__Job item__
Put the lines of the listing below, from the line containing "Image resolution: width=1071" through the line containing "center [238, 368].", both included, into a numbered list, leaving out blank lines.

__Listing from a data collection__
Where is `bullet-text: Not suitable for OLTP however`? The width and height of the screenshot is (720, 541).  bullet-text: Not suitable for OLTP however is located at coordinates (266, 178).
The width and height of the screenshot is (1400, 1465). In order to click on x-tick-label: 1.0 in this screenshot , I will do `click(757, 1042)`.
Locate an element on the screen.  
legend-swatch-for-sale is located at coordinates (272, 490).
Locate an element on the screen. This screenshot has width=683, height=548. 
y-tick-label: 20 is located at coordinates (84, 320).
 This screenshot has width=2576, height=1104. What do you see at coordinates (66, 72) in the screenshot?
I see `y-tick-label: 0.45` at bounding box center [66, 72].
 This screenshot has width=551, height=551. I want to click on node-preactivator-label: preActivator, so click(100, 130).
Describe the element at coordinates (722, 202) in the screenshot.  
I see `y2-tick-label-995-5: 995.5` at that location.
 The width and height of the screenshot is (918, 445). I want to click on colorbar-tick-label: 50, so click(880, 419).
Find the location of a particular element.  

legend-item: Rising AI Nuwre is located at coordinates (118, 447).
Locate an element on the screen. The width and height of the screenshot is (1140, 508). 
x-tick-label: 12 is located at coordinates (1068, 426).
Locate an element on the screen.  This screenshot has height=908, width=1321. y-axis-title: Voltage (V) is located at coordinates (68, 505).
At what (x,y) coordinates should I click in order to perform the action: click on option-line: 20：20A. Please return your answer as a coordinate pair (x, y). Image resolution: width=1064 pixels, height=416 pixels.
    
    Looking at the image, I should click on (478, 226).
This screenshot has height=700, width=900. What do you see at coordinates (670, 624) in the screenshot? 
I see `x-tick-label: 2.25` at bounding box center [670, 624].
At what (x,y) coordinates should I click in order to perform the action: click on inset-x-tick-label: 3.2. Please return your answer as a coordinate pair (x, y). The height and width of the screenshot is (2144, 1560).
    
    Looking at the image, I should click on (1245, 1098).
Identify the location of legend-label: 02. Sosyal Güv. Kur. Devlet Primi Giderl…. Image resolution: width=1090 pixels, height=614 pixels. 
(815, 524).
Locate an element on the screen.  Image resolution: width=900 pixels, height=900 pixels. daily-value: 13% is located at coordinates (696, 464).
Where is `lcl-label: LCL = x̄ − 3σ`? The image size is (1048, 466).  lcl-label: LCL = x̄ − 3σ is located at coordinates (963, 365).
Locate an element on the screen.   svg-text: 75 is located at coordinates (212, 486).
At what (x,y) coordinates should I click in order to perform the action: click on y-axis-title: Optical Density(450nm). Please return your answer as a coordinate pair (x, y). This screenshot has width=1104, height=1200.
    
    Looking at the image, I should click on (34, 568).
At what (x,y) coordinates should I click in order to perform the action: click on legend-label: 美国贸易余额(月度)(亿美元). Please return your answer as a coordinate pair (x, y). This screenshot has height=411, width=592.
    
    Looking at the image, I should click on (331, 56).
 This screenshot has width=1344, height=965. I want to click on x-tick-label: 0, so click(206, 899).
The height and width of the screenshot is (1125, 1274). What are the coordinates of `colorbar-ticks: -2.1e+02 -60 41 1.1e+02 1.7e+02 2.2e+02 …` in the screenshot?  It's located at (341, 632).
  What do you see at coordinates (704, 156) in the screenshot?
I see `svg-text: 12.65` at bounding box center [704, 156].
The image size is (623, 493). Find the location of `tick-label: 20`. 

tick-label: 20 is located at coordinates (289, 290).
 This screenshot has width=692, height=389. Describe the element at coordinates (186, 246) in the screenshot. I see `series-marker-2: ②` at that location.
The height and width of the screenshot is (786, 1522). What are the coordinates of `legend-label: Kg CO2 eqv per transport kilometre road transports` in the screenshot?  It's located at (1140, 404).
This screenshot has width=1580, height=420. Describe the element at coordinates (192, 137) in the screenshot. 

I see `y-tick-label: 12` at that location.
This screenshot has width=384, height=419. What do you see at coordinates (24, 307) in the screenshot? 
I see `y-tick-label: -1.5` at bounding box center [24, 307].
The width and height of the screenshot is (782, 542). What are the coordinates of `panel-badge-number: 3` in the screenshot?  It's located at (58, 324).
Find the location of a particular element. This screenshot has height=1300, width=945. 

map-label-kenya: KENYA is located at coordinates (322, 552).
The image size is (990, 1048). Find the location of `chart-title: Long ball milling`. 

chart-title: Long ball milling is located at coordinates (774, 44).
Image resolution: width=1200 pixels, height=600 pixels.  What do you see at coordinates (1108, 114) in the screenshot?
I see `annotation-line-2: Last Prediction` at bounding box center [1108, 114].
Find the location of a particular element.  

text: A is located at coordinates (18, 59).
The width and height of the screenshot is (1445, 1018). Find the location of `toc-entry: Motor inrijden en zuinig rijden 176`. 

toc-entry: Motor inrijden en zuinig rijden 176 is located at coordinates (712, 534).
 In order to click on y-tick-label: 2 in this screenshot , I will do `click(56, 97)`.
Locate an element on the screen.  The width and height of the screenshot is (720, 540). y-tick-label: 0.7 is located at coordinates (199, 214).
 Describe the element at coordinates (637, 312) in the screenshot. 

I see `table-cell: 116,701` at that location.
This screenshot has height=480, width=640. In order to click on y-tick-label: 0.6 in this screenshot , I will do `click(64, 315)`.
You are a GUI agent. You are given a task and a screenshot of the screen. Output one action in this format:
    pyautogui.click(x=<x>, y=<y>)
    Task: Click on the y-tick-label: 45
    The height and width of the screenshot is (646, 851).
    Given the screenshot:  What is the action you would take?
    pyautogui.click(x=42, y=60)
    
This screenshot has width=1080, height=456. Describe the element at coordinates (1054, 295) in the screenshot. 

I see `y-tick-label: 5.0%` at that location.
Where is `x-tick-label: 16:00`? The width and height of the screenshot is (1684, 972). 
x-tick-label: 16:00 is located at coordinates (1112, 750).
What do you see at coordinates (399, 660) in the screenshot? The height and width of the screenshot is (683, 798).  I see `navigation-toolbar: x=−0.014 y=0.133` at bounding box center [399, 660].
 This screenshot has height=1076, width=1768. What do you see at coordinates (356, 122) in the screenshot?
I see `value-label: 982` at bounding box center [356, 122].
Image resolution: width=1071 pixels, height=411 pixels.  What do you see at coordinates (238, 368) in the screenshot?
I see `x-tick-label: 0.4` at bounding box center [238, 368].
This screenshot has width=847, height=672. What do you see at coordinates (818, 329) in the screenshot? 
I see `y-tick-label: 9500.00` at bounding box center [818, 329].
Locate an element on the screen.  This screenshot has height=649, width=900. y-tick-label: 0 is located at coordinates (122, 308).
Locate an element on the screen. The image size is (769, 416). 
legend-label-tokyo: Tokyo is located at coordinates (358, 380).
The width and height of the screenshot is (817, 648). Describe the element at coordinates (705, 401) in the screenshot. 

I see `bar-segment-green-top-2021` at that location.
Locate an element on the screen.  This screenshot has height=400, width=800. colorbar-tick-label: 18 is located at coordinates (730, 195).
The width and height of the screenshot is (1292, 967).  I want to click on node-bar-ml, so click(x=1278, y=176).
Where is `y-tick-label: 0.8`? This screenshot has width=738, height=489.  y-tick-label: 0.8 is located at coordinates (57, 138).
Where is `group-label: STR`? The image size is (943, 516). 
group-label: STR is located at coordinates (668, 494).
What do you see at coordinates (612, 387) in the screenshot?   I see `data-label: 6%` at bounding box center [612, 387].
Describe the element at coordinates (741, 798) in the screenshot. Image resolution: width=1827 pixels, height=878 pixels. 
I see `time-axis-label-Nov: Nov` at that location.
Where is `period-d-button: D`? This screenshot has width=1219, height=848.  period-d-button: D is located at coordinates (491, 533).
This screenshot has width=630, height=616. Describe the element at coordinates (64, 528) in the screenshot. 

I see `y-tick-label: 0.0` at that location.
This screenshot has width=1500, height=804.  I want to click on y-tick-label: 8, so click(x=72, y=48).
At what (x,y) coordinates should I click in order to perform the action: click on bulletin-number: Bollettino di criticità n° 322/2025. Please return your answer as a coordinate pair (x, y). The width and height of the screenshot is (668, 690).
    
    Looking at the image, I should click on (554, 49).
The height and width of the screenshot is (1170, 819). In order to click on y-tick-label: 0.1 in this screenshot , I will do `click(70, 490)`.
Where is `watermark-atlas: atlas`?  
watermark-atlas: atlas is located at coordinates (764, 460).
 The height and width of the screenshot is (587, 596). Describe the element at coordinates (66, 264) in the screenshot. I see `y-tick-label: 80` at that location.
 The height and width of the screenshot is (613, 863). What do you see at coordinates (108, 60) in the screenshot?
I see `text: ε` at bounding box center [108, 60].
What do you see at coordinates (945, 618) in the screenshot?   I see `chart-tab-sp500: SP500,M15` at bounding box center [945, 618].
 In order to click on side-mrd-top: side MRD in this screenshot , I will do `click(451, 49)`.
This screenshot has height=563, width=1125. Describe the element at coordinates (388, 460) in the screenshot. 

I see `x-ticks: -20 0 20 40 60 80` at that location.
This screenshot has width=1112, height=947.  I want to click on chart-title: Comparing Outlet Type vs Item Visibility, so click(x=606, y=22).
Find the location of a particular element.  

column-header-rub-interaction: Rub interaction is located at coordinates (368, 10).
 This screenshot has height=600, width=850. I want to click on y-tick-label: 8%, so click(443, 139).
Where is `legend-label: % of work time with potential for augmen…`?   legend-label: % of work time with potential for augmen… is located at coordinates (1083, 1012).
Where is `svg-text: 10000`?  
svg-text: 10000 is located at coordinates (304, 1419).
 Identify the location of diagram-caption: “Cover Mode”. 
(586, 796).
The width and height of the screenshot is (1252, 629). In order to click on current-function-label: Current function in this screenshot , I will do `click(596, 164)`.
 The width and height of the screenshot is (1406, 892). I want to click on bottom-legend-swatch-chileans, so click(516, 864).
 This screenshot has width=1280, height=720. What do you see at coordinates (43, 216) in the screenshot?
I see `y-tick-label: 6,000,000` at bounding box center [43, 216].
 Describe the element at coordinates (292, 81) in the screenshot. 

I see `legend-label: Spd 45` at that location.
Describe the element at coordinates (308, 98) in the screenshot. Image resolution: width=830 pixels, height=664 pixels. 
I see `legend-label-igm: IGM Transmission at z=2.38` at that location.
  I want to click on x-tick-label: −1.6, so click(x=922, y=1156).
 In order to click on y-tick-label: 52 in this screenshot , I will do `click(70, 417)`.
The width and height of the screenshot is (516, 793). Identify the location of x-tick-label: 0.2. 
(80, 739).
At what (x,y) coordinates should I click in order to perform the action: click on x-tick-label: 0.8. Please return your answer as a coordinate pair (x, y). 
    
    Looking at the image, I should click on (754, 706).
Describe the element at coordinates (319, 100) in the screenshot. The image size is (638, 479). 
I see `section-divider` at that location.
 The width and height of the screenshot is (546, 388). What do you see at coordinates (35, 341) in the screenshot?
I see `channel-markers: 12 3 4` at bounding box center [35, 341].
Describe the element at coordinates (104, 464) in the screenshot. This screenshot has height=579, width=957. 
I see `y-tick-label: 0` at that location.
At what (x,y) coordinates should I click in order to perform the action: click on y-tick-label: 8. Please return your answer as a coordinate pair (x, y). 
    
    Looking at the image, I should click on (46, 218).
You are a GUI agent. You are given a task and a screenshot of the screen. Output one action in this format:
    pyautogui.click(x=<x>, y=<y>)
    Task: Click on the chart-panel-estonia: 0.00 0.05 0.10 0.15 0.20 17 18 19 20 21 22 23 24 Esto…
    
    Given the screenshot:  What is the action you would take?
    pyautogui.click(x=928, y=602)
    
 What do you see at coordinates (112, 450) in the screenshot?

__Your response__
1. Image resolution: width=1071 pixels, height=411 pixels.  What do you see at coordinates (238, 368) in the screenshot?
2. I see `x-tick-label: 0.4` at bounding box center [238, 368].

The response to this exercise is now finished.